Why product photography determines your conversion rate
On Amazon, shoppers cannot touch or examine a product. The images are the product. Research consistently shows that listings with high-quality photography see conversion rates 15 to 25 percent higher than those with poor images, all else being equal. This is not a marginal difference. A 20 percent conversion improvement on a product that sees 1,000 sessions per month at an average order value of 30 dollars is an extra 6,000 dollars in monthly revenue.
Main image requirements (and why they matter beyond compliance)
Amazon requires the main image to show the actual product on a pure white background (RGB 255, 255, 255), with the product filling at least 85 percent of the image frame. No props, no packaging shown (unless the packaging is part of the product), no models for most categories, no watermarks, no text overlays.
The reason this matters beyond compliance: the main image is what appears in search results. It determines whether someone clicks through to your listing at all. A main image with dramatic lighting, full frame product coverage, and sharp focus will outperform a flat, poorly lit version on a technically compliant white background every time.
Secondary images: the selling sequence
Amazon allows up to 9 images. The best-performing listings treat these as a visual sales sequence: image 2 shows scale and dimensions (often with a lifestyle element), image 3 shows the key features called out with labels or infographics, images 4 and 5 show the product in use in realistic settings, images 6 and 7 show detail shots of differentiating features, and images 8 and 9 address common objections (comparisons, certifications, materials).
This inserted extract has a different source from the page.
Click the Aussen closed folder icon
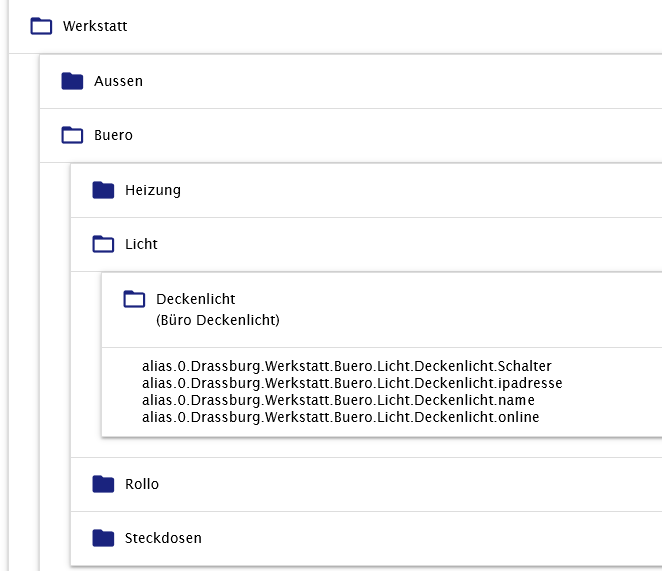The image size is (662, 571). pyautogui.click(x=72, y=81)
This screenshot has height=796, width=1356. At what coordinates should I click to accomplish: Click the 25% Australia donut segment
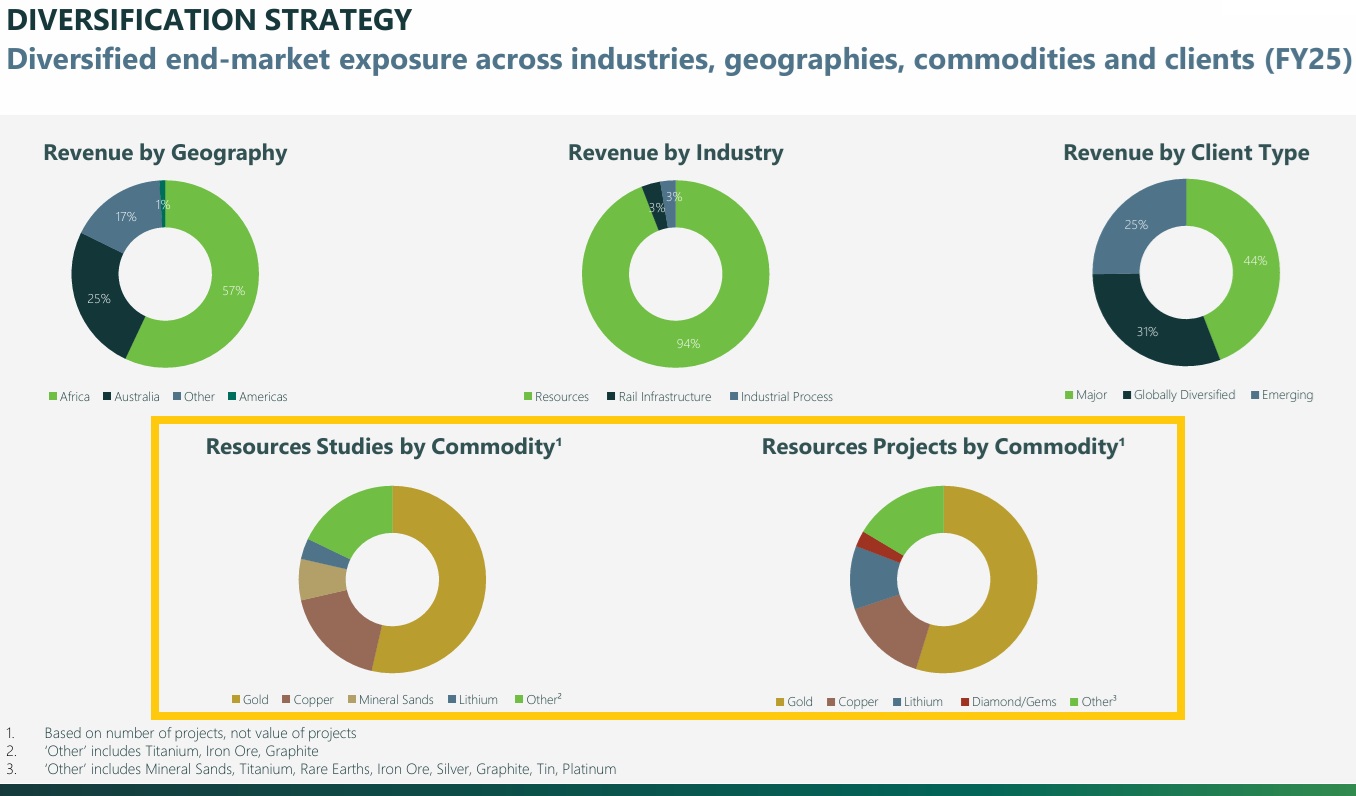(x=99, y=298)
The infographic image with callouts is particularly important for categories where the product specs are the selling point (kitchen appliances, tools, electronics). When done well, it answers the questions a customer would ask before buying.
Video: underused and increasingly important
Amazon allows a short video in the image carousel. For products where usage or assembly is non-obvious, a 30 to 60 second demonstration video can significantly increase conversion. According to Amazon's own data, listings with video convert at higher rates. Despite this, the majority of third-party seller listings have no video. If you have video capability and your competitors do not, this is a low-competition advantage worth taking.
A+ Content: the second conversion layer
Brand Registry sellers can add A+ Content below the bullet points. This is a second visual sales pitch with larger images, comparison tables, and brand story modules. A+ Content does not directly improve search ranking, but it increases time on page and conversion rate. Comparison modules that show your product against your own product family (not competitors, per Amazon policy) are particularly effective because they increase total basket size.
Technical specifications for best performance
Submit main images at 2000x2000 pixels minimum. This enables the zoom feature, which lets customers examine details closely. For secondary images, 1500x1500 is acceptable but 2000x2000 is preferable. JPEG format with RGB color space. If you are shooting your own products, a mirrorless camera with a 50mm or 85mm prime lens on a lightbox will produce cleaner results than a DSLR with a zoom lens. Consistent white balance and exposure across all images in a listing looks more professional than images from multiple sessions with different lighting setups.